Although there were two police riots on Columbia's campus in 1968 (after Columbia University's representative on the Institute for Defense Analyses weapons research think-tank board, Grayson Kirk, twice brought hundreds of NYC cops onto the campus to suppress anti-war student dissent), it's misleading to characterize the non-violent student protests of 1968 as "riots."

Also, the external special corporate interests that are represented on Columbia's board of trustees--not Columbia and Barnard's students, faculty members, employees or the local community residents most directly affected by the Columbia Administration's landgrabbing policies in West Harlem--still apparently control Columbia's institutional policies. For example, Columbia Trustee Armen Avanessians is Goldman Sachs' director of FICC Strategies, Equity Strategies, Investment Banking and Financial Group Strategies and became a partner in Goldman Sachs in 1994.
In addition, Columbia University Trustee Ann Kaplan is a member of the Goldman Sachs Bank USA board of directors and Columbia University Trustee Esta Stecher is Goldman Sachs Group's executive vice president and general counsel. Also, Columbia University Trustee Richard Witten was a Goldman Sachs partner and managing director from 1990 to 2002.
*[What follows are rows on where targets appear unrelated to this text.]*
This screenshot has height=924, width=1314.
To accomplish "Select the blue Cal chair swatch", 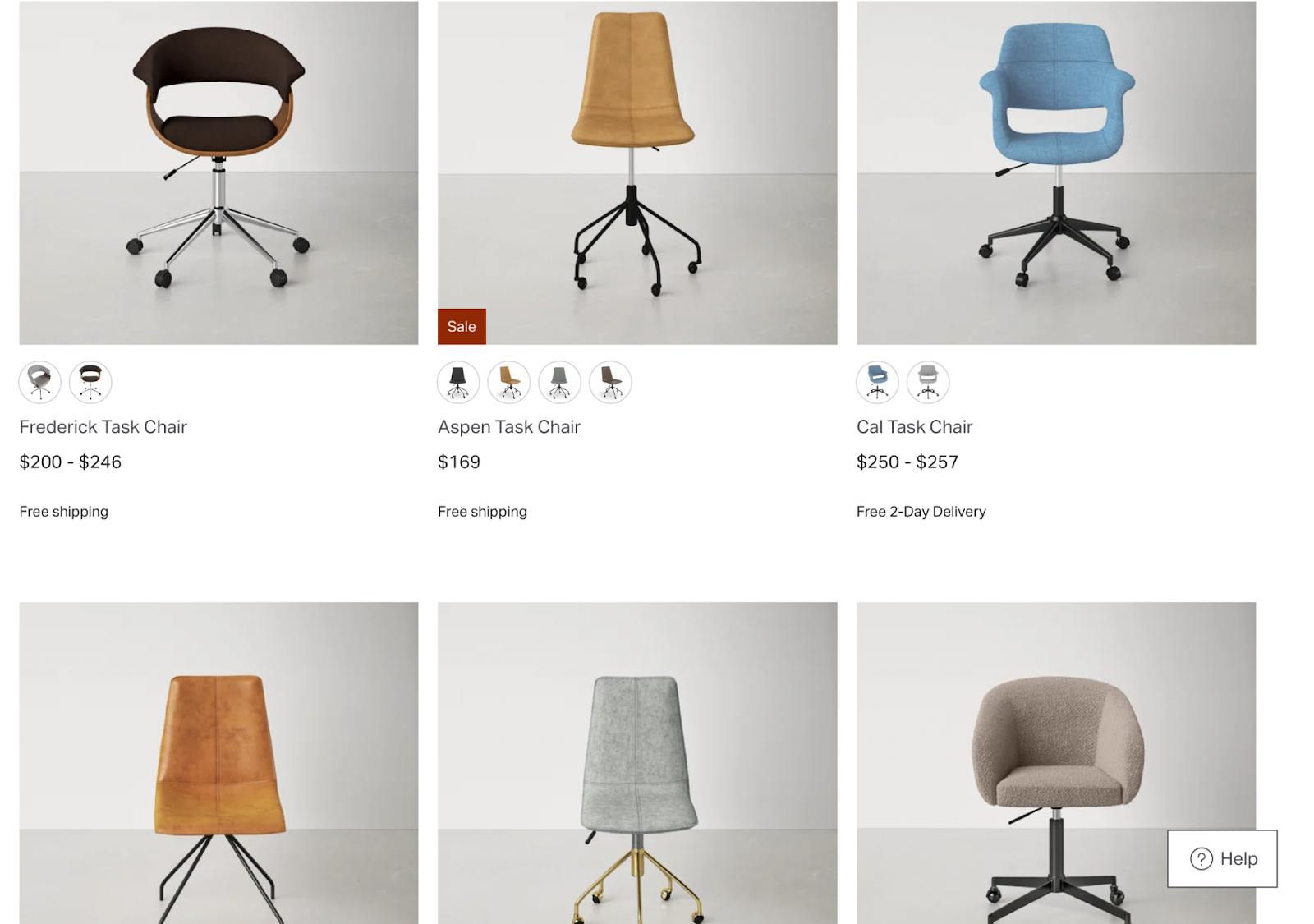I will coord(877,382).
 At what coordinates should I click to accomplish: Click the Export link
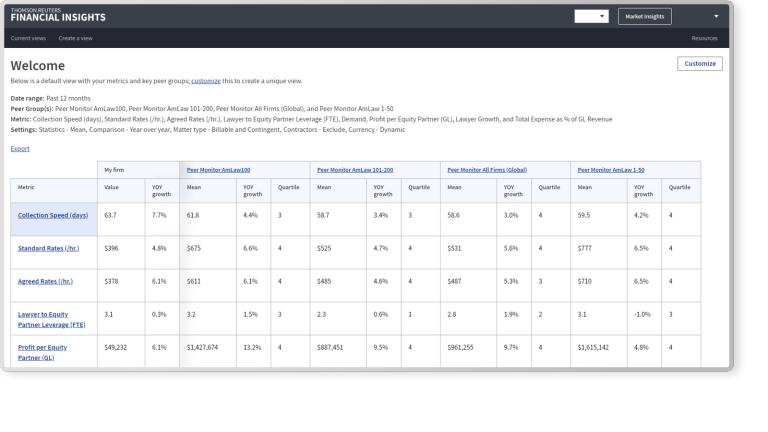coord(20,148)
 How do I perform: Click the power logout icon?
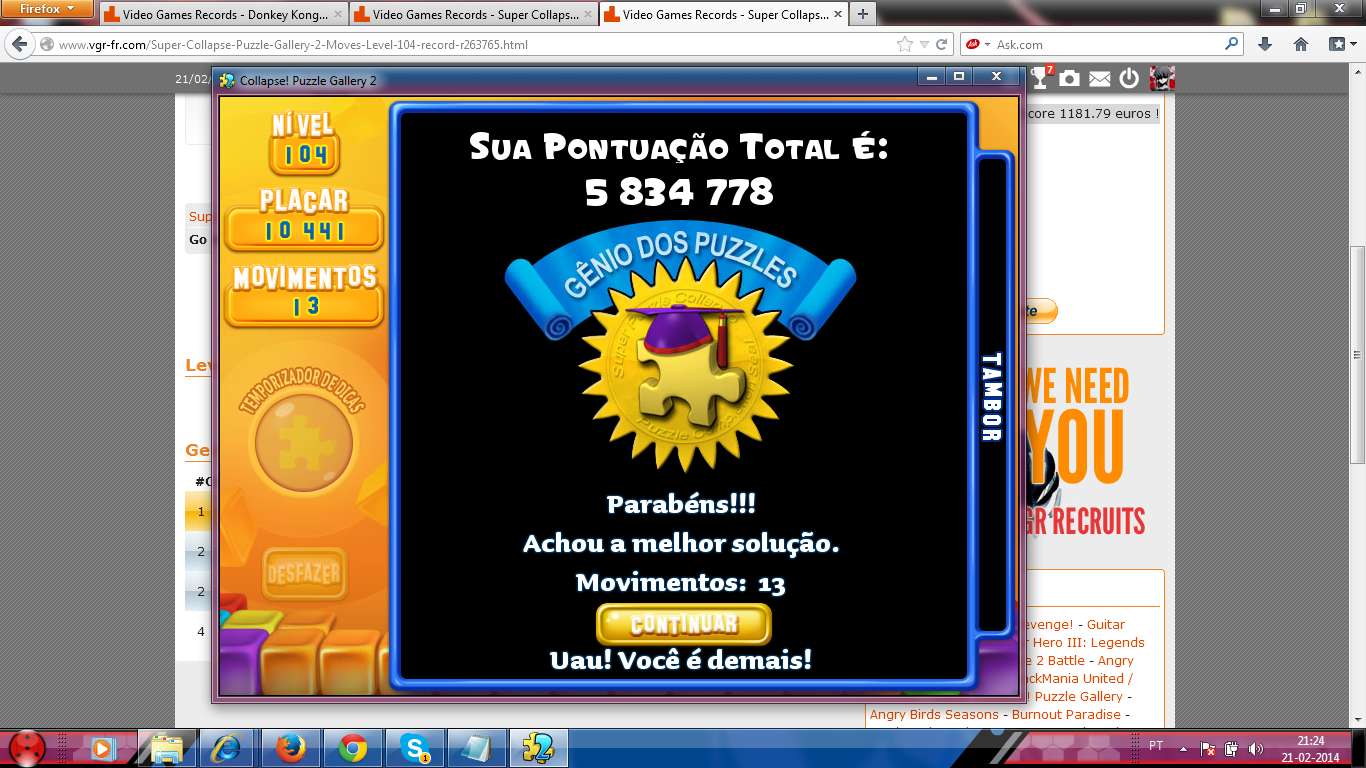tap(1129, 78)
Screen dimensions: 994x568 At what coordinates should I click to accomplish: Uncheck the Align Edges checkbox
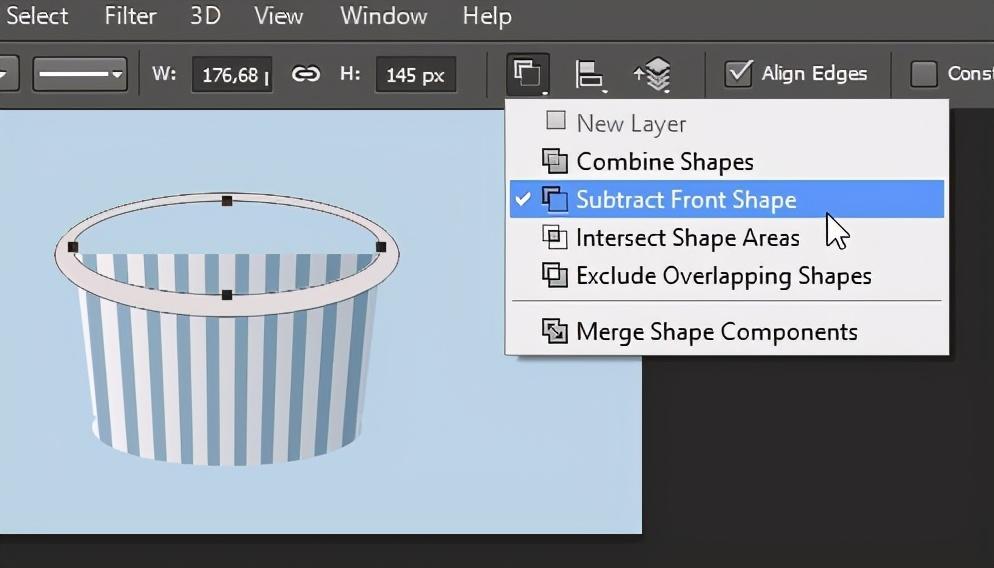pyautogui.click(x=739, y=74)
So the "USenate" at "Goldman Sachs University" in 2010 would still seem to just be a kind of "publicity shield" for an undemocratically-governed university whose politically powerless students are, ironically, being victimized economically by the same economic depression that Goldman Sachs executives both helped create (by their reckless financial decisions) and profited from (as a result of the use of public funds to bail them out, etc.).